UK Asset Managers see significant climate impacts on company valuations in next 3-5 years
Climate change related financial risks will significantly impact the valuations of oil and gas majors in the next 3-5 years according to major UK asset managers. There is also a growing interest from investors in fossil fuel free products. At the same time, many asset managers still do not see enough demand from clients to expand their product portfolios on fossil free investments. Among 13 major UK asset managers that responded to a recent survey, only one offers a fossil free passive investment fund, while many offer solutions for actively managed portfolios.
In March 2017, the Climate Change Collaboration conducted a survey of the 25 largest asset managers (by the size of assets under management) operating in the UK to find out what fossil fuel free investment strategies and products are available to UK investors and whether any new products are in the pipeline. They also asked their views regarding the timescale of the revaluation of fossil fuel companies arising from climate change related financial risks.
A key finding of this survey is that most of the asset managers expect that climate change related financial risks will significantly impact the valuations of oil and gas majors in the next 3-5 years. This is a major risk for all investors, especially those invested in passive funds. The latter group includes pension savers, many charities and universities who currently face a lack of availability of financial products that invest in ways that appropriately manage climate change related financial risks.
Given the short timescale over which asset managers anticipate major gas and oil companies will be revalued and the extent to which many passive investors rely on the dividend payments from these companies, there is an urgent need for new fossil fuel free passive investment products that manage the climate change related financial risks associated with fossil fuels and provide income and capital growth for investors as we transition to a zero-carbon economy.
The report recommends that asset owners assess the climate change-related risk of their investments and review options to manage these risks including Divest Invest, and communicate their demand for new products to asset managers. Over 700 organisations – including universities and local authority pension funds – worth more than $5.5 trillion have moved their money, or have a policy to do so in line with Divest Invest.
It also recommends that asset managers assess and report climate-related risks of investments (including the anticipated revaluation of major oil and gas companies) to clients and develop products, including fossil free products for active and passive investors that manage and mitigate climate change related financial risks.
Meryam Omi, Head of Sustainability and Responsible Investment Strategy, Legal and General Investment Management:
“We welcome the publication of The Climate Collaboration’s recent survey and report, which further highlights asset owners’ demand for investment strategies that address the transition to a low carbon economy. Indeed, the launch of LGIM’s Future World Fund was an important step in this direction. We continue to support the development of investment approaches that address climate change and encourage asset managers to respond to the increasing demand from asset owners.”

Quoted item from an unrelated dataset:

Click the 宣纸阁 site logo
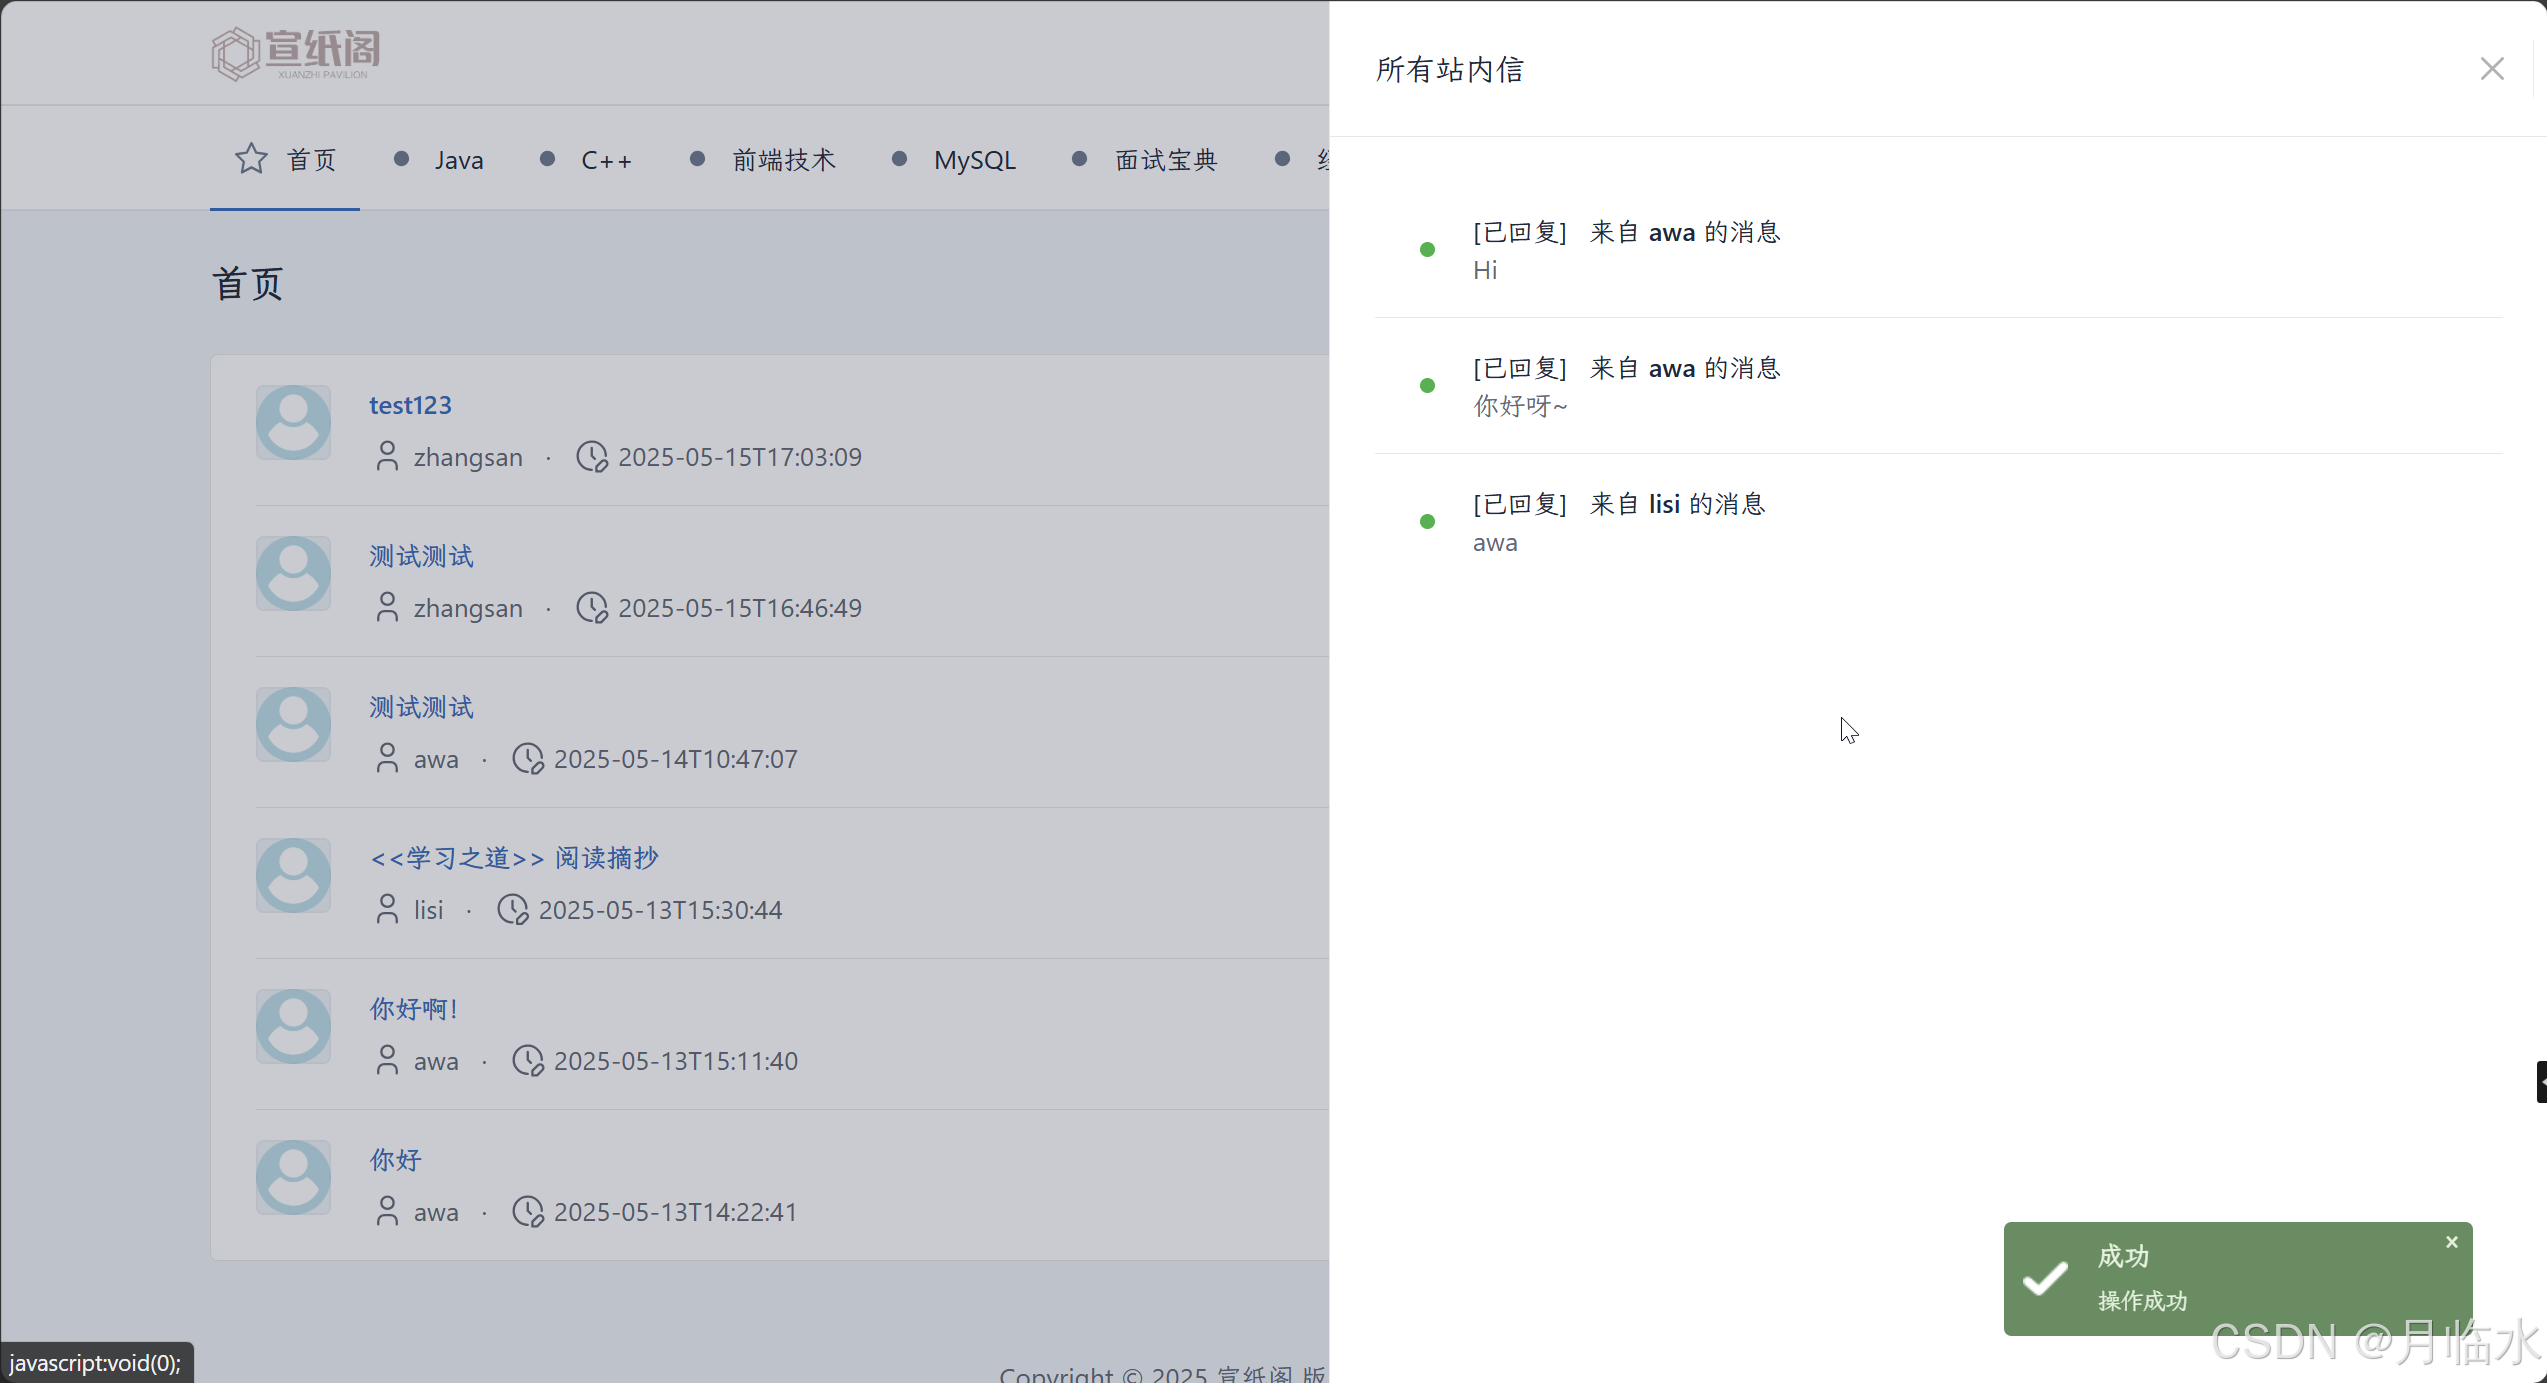Image resolution: width=2547 pixels, height=1383 pixels. (296, 53)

Catherine Howarth, CEO, ShareAction:
“This timely research highlights a growing risk to which millions of UK pension savers are exposed. The auto-enrolment generation is investing through passive equities funds that often track a high carbon index, such as the FTSE 250. This leaves savers highly vulnerable to a permanent downward revaluation of fossil fuel stocks as the world transitions to a lower carbon energy mix. A response is urgently needed from the major pension providers in the auto-enrolment space. The people running these schemes and overseeing them should examine the evidence in this report and respond to it if they are to avoid liability themselves for wilful neglect of material climate risk in their funds.”